Since finally deciding that I didn't want to write my book about Jungian
archetypes in GRAVITY'S RAINBOW or my book on Kipling's use of the supernatural,
I no longer consider myself a scholar. The irony in this is that I got my
doctorate so that I would have alphabet soup to put after my name when I
published my Kipling book.
> Forget the pretty. Most people want the
words.
>>If we're here for what most people want, I think we can
pretty much
>>retire. I can think of a couple things we're missing,
but not in plain
>>text.
I correct myself. "Most people" doesn't make sense in this context. Most
people who love to read want the words. I would love to be able to be a
bibliophile in terms of collecting rare editions and first editions, and for a
while I was; but severe illness complicated by subsequent poverty made it
necessary for me to take my beloved antique books to Sam Weller and get however
much money I could for them. Parting with my two-volume eighteenth-century
edition of Charles Churchill's complete poems just about broke my heart, but not
being able to take my children to the doctor would have broken my heart a whole
lot more.
BTW, the paper was still completely white and strong though the books were
over two hundred years old. I asked Tony Weller the reason for this, and he said
that it was made of hemp, and hemp paper is extremely strong and long-lasting
but is illegal in the United States. So we cut down trees and make paper that's
going to turn yellow in ten years and crumble in twenty-five years, instead of
using an annual crop of hemp because SOMEBODY MIGHT WANT TO SMOKE THE
PAGES OR THE WASTE, OR PUT IT IN BROWNIES! Duhhh. This is about
as un-self-serving as anything I ever said: I'm one-sixth owner of a tree farm
in Louisiana. Don't blame me; my grandfather bought it. I like the occasional
income it brings in, but I like breathing a lot better. (If you've been living
in Mars for the last fifty years, you might not know that marijuana is a form of
hemp or vice versa; I'm not exactly sure)

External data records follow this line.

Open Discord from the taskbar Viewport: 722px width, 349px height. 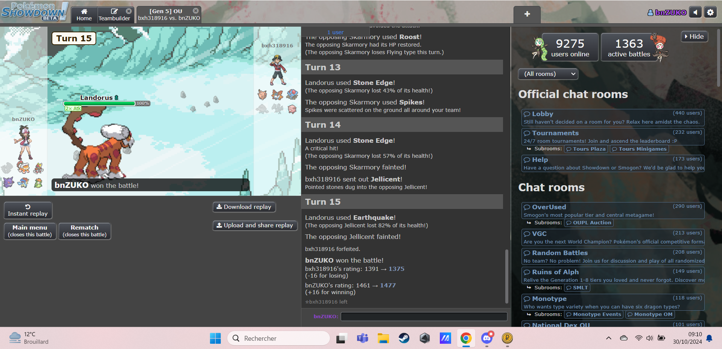pyautogui.click(x=487, y=338)
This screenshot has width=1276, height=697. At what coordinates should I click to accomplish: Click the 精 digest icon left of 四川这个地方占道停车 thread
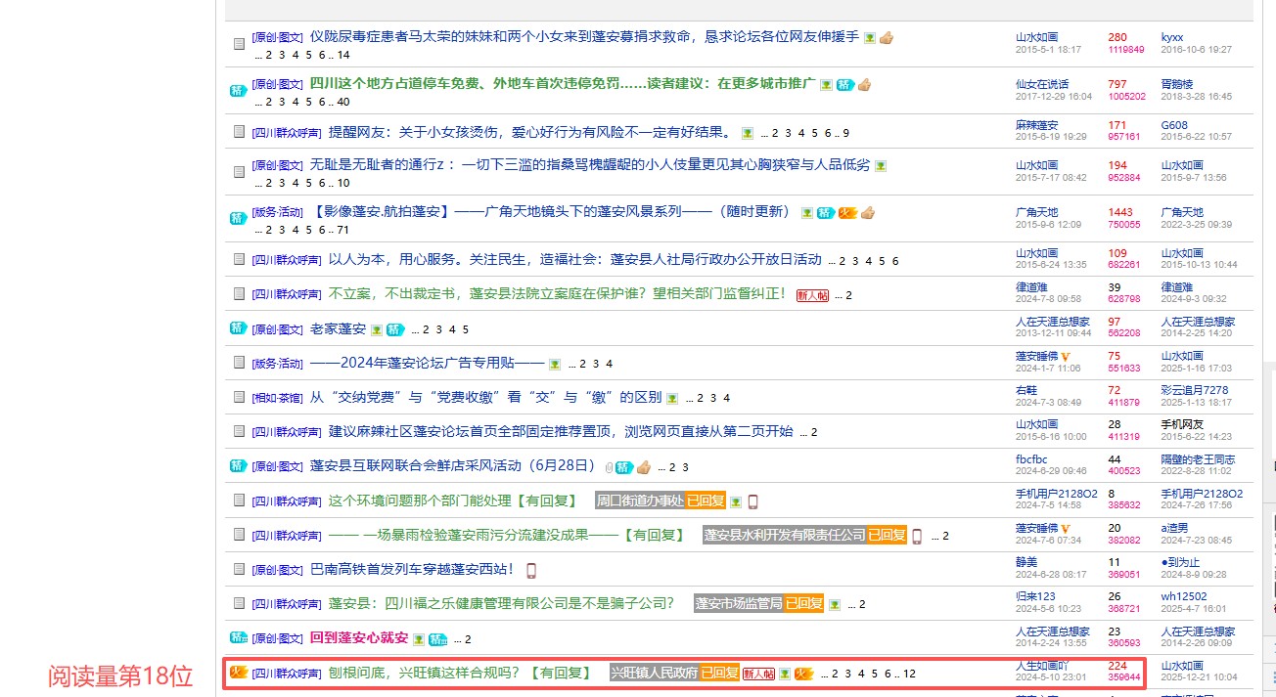pyautogui.click(x=238, y=91)

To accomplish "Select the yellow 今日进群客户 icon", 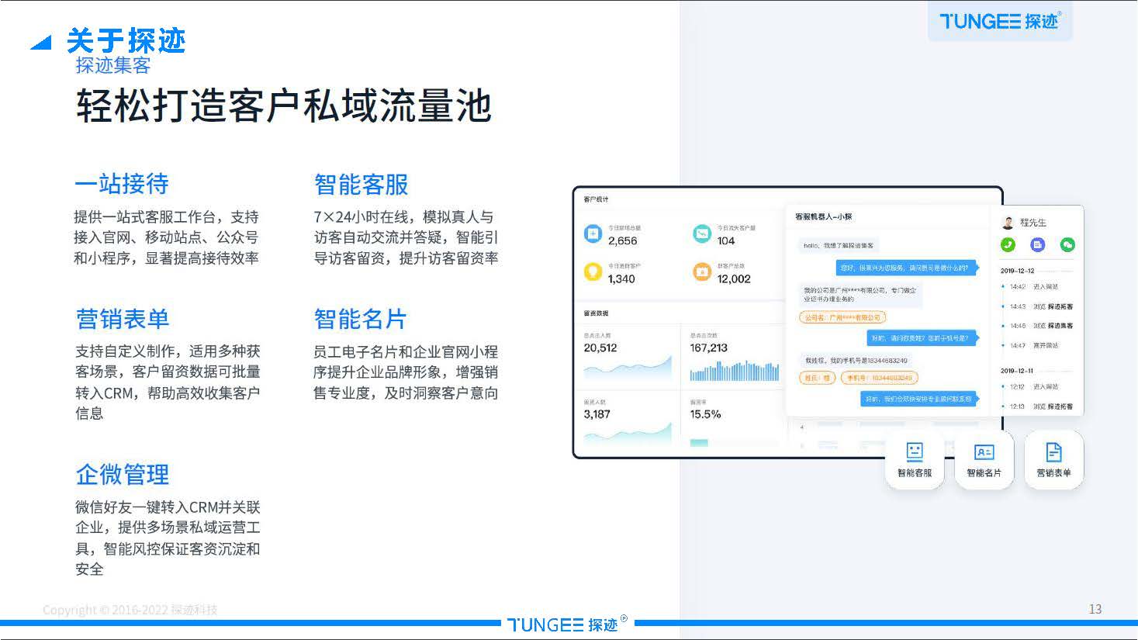I will coord(593,273).
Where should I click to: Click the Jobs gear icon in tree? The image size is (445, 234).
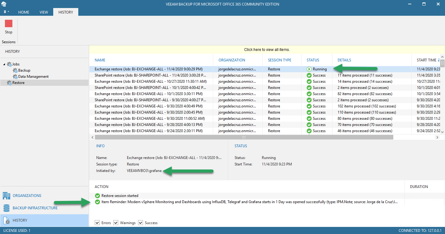click(10, 64)
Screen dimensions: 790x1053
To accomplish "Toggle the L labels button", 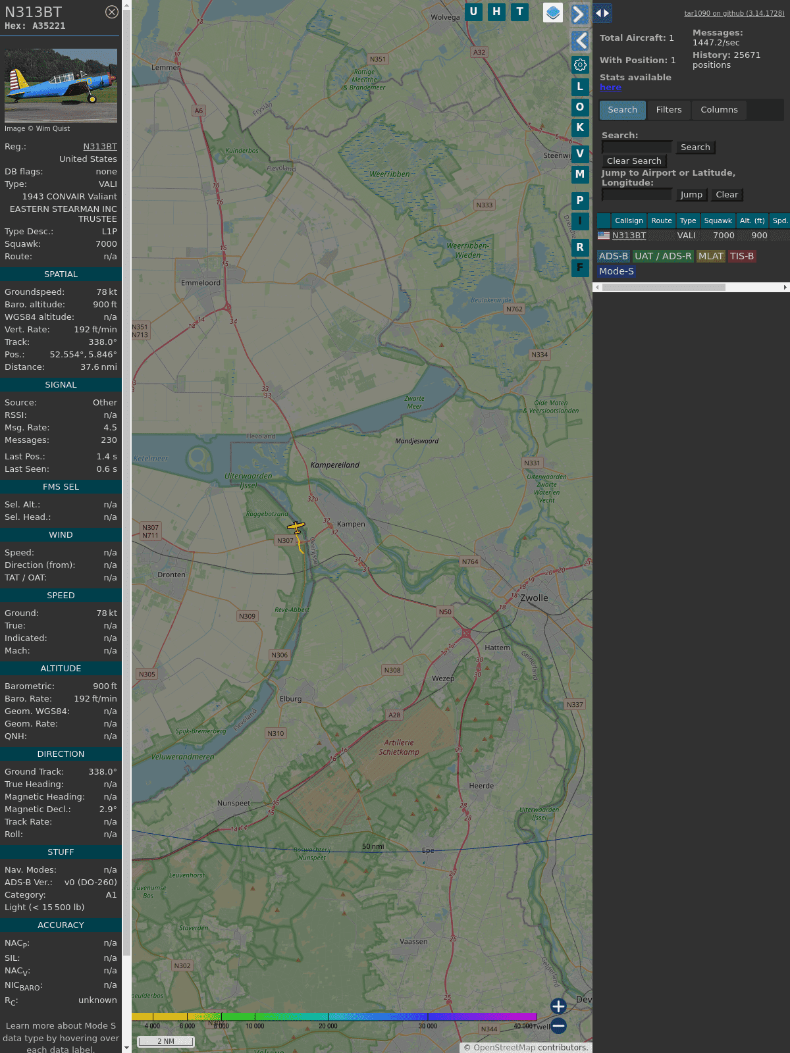I will 580,87.
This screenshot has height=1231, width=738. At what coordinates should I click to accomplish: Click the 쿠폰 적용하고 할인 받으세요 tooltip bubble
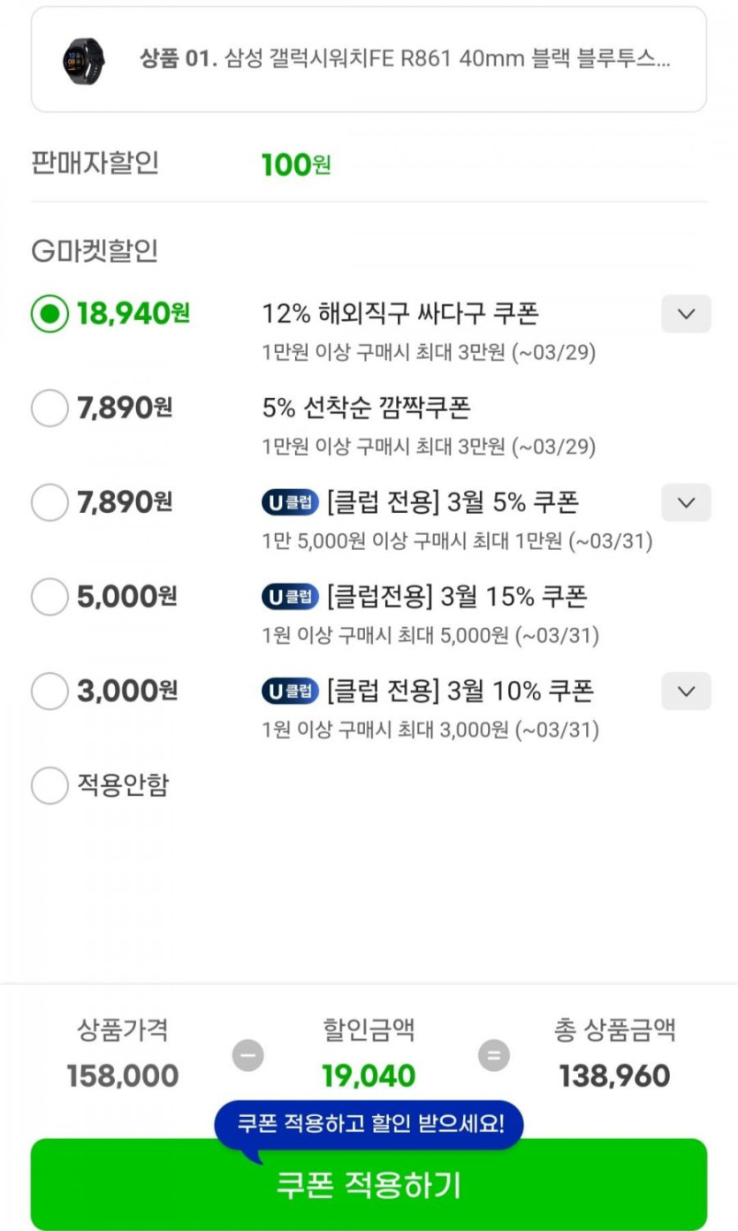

One of the things I've been missing from PG is scans of
line-art
pictures in high-enough quality to make reuse possible. Instead
of
buying a Dover art book, I should be able to dig through the
PG
archives to find a suitable picture.
With this I agree. In fact, I think it would be an excellent idea for us to
scan good line art AND black and white etchings in anything we
know is out of copyright. Since the author and the illustrator don't necessarily
die at the same time, we might have to begin by scanning just pre-1923 work, but
even that would be a good start. I too am frustrated by the necessity to go
to Dover or run around hunting illustrations, after having bought three good and
expensive collections of copyright-free art.
I know what is going to be said now. If I want it, do it. Okay, guys, send
them to me. I'll put them on my computer until somebody tells me who to send
them to for posting. But I don't have room to store more than 5 GB at a
time, and that's pushing my luck. If someone wants to ship me an external hard
drive with umpty thousand GB to be used just for PGLAF and sent to somebody else
at PGLAF when I bite the dust, I'll archive them here even after they're
posted.
Why do I suspect I'm going to wish I hadn't said that?